- [EXERCISE DESCRIPTION]:
Every line of the data that contains the string "width" must be copied.

- [INPUT]:
Start of Block

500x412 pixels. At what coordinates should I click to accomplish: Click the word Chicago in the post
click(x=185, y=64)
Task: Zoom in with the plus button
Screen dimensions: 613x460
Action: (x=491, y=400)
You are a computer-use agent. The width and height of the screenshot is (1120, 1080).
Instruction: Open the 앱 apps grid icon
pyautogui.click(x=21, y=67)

End of Block
Start of Block

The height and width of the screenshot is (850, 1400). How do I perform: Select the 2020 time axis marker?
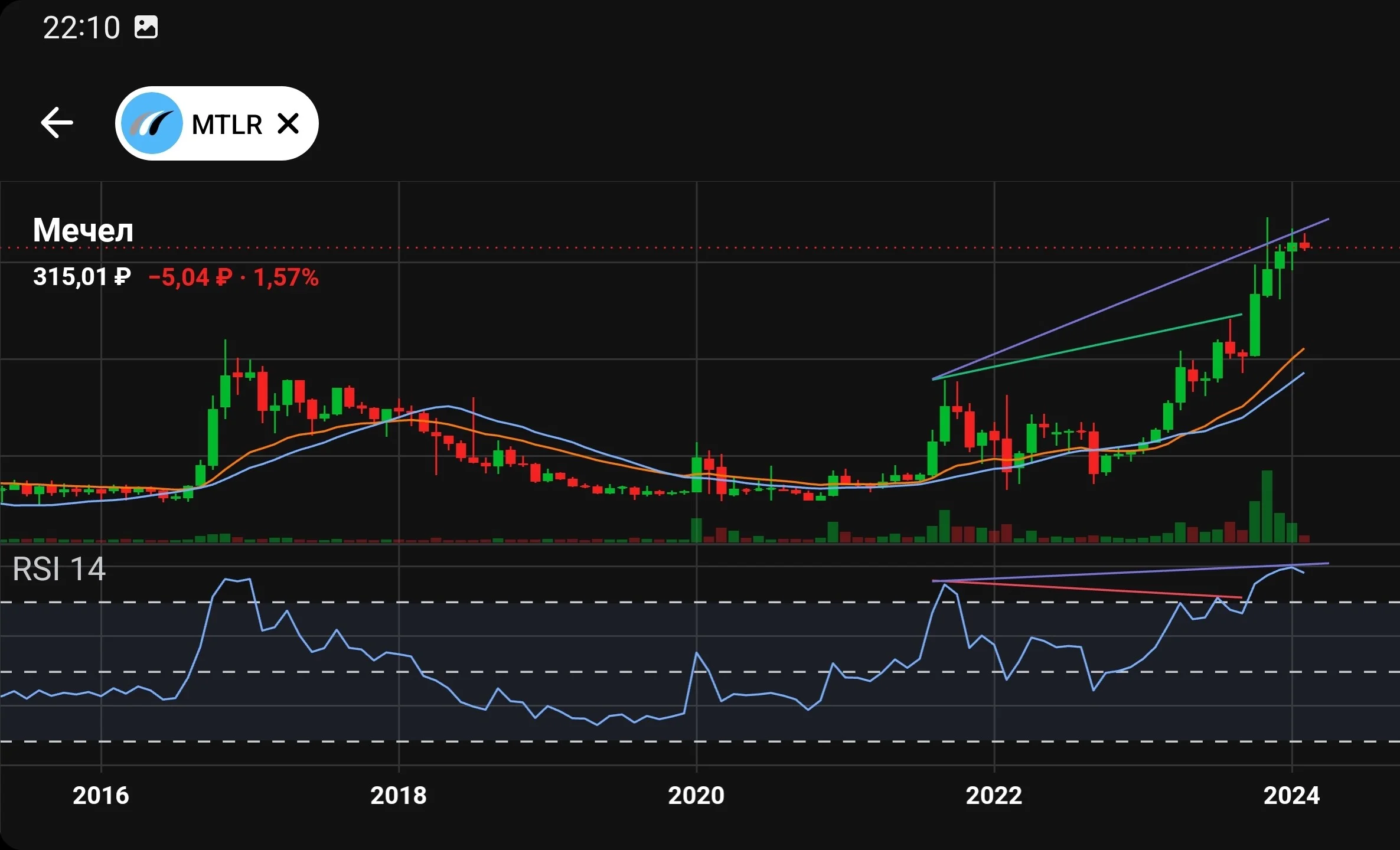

End of Block

- [OUTPUT]:
You are a computer-use agent. The width and height of the screenshot is (1120, 1080).
The height and width of the screenshot is (850, 1400). How do I perform: Select the 2020 time axis marker?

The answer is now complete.